鼻をつぶす場合は、指で押し潰すほか、透明テープで潰した形を固定したり、ストッキングをかぶせて変形を楽しんだりする。鼻をつまむのは、指か洗濯バサミで鼻をつまみ上げる。鼻を膨らませるのは、本人が自分の筋肉で鼻を膨らませるやり方で、唯一、本人の意思がなければ成立しない。器具も指も不要で、命令に従わせること自体が責めになる。
水を注ぐと鼻の粘膜は非常に痛む。そのため拷問のように使う。タバコを吸わせる責めでは、鼻を押し上げて煙を吹き込む。粘膜が敏感なため煙は滲みて苦痛が大きい。鼻にタバコを差し込めば、間抜けな姿にして揶揄できる。異物挿入は、指や豆、棒などを入れて間抜け面にする。ゴカイやイソメのような生きた長い虫を通し、左右の穴をつなぐというハードな責めもある。
鼻輪・ピアス・舐め
鼻輪は、鼻の壁に穴をあけて輪を通す。鼻輪は牛に嵌めるものだという認識があるため、家畜プレイで相手を貶めるのに使う。引き手を付けて引き回せば屈辱はさらに増す。ただし鼻の壁がちぎれる危険がある。ピアスは、強制的に穴を開け、目立つバーやリングを入れる。

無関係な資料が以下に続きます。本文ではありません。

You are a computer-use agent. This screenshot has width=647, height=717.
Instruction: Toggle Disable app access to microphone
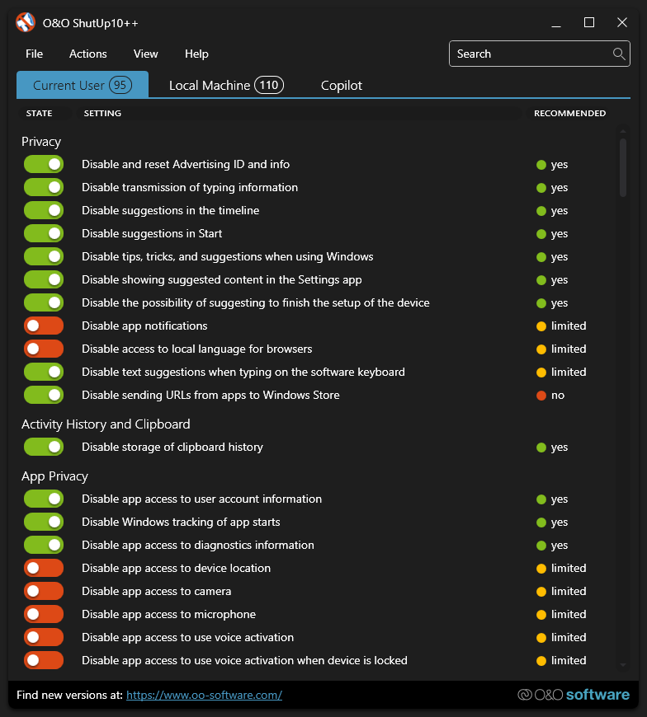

鼻ほじりは、穴に指を入れてほじくり回すか、ほじる姿を鑑賞する。鼻フェラ(鼻舐め)は、鼻を舐めたり、鼻全体をしゃぶったりする。鼻の穴に舌を入れて舐め回す責めもある。粘膜への直接攻撃と、顔を弄ぶ辱めが重なる。鼻フックだけ覚えておけば足りるプレイではない。水と煙と虫は痛み、鼻輪とピアスは家畜化、ほじりと舐めは顔を性器のように扱う。どれも「鼻が高い」ことへの反撃として読める。